After it was reported on Tuesday that the financial commitment offered by the Rupert family that President Cyril Ramaphosa announced during his 21-lockdown speech last week was, in fact, a loan, the EFF responded with indignation, calling it “disgusting”.
However, a subsequent clarification has made it clear the language used around loans being issued to SMEs had confused the issue.
The R1 billion was indeed given as a full donation to the trust and its administrators, and the Rupert family cannot possibly stand to profit from the situation, the administrators have made clear.
The EFF had accused “capital” of using the crisis to “entrap” small and medium enterprises in debt, and the party even went as far as to accuse billionaire Johann Rupert of trying to be a “loan shark” who would plunge SMEs into debt. They called on small and medium businesses (SMEs) to rather turn to government for support, as the money they would receive from the department of small business development would not be in the form of loans.
The Rupert family donated the R1 billion to assist SMEs.
Business Partners will administer the distribution of the funds to the most needy SMEs and the assistance will be in the form of loans to SMEs at very favourable terms.
When announcing the 21-day lockdown last week, Ramaphosa had said that “to get things moving, government is providing seed capital of R150 million and the private sector has already pledged to support this fund with financial contributions in the coming period”.

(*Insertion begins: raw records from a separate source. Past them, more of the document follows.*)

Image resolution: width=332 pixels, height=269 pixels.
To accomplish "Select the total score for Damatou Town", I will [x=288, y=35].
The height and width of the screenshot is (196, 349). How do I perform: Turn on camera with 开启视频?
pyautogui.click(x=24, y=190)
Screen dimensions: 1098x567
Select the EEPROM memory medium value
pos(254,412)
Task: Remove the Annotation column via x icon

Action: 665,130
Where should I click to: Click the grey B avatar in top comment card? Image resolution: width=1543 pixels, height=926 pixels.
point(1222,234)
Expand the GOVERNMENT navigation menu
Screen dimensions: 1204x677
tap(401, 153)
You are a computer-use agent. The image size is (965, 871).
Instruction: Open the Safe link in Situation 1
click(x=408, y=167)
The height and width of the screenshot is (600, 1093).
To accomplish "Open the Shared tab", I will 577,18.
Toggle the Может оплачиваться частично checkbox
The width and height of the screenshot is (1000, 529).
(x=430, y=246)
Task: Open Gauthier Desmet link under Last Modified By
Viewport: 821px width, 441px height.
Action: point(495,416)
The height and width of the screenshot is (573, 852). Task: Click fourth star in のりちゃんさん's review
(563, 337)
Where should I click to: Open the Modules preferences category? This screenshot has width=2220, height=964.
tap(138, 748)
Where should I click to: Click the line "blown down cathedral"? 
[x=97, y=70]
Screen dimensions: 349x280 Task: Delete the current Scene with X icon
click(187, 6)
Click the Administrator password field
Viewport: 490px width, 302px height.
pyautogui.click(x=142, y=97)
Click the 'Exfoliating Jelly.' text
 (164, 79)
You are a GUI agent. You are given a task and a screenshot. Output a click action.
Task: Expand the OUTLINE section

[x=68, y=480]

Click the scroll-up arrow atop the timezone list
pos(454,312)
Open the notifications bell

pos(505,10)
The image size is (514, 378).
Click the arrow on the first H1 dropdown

Ramaphosa said “we must applaud the commitment made in this time of crisis by the Rupert and Oppenheimer families of R1 billion each to assist small businesses and their employees affected by the coronavirus pandemic”.
SMEs may apply for R250,000 to R1 million in funding from the R1 billion donation the Rupert family made to assist businesses in financial distress as a result of Covid-19, reports Moneyweb.
Business Partners, a subsidiary of Remgro, will administer the process. An online application portal will be launched by the end of the week through which SMEs can apply for assistance.
The Rupert family founded Business Partners in 1981 and it has since been providing a range of funding and related support services to SMEs.
“We expect to make an announcement regarding the criteria, repayment terms and how to apply for the finance this week,” Business Partners Managing Director Ben Bierman said on Sunday.
David Morobe, the executive general manager for impact investment at Business Partners, explained that assistance would be in the form of a loan, repayable over a period of five years.
“For the first year, applicants will not have to pay interest or instalments, but thereafter they will be expected to do so. We are hoping that the impact of Covid-19 would have receded and the businesses will be able to repay the loans on commercial terms.”
“We are going to look at a number of factors such as the extent of a decline in revenues, while still having to pay overheads such as salaries and rent.”
He said that if applicants could prove without reasonable doubt that their business were in financial distress as a result of Covid-19, due to the lack of flow of goods and services, as customers have been in a lockdown, they need to meet the following criteria and present the following documents:
- Must be South African owned
- BE an SME
- Must be tax compliant
- Show annual financial statements
- Show three-month bank statement
- Proof of employees that may be assisted
- Rent statement
- Supporting documentation/letter stating how your business is in distress as a result of Covid-19
There would be no financial assistance to businesses in primary agriculture and mining, and non-profit organisations.
Morobe called on other creditors such as banks and landlords to come on board and assist SMEs, and to allow them some breathing space.
Morobe said all funds that SMEs needed repay in terms of the scheme would be reused to assist other distressed SMEs in future – therefore no profits will ever be repaid to the original donor, in this case Rupert.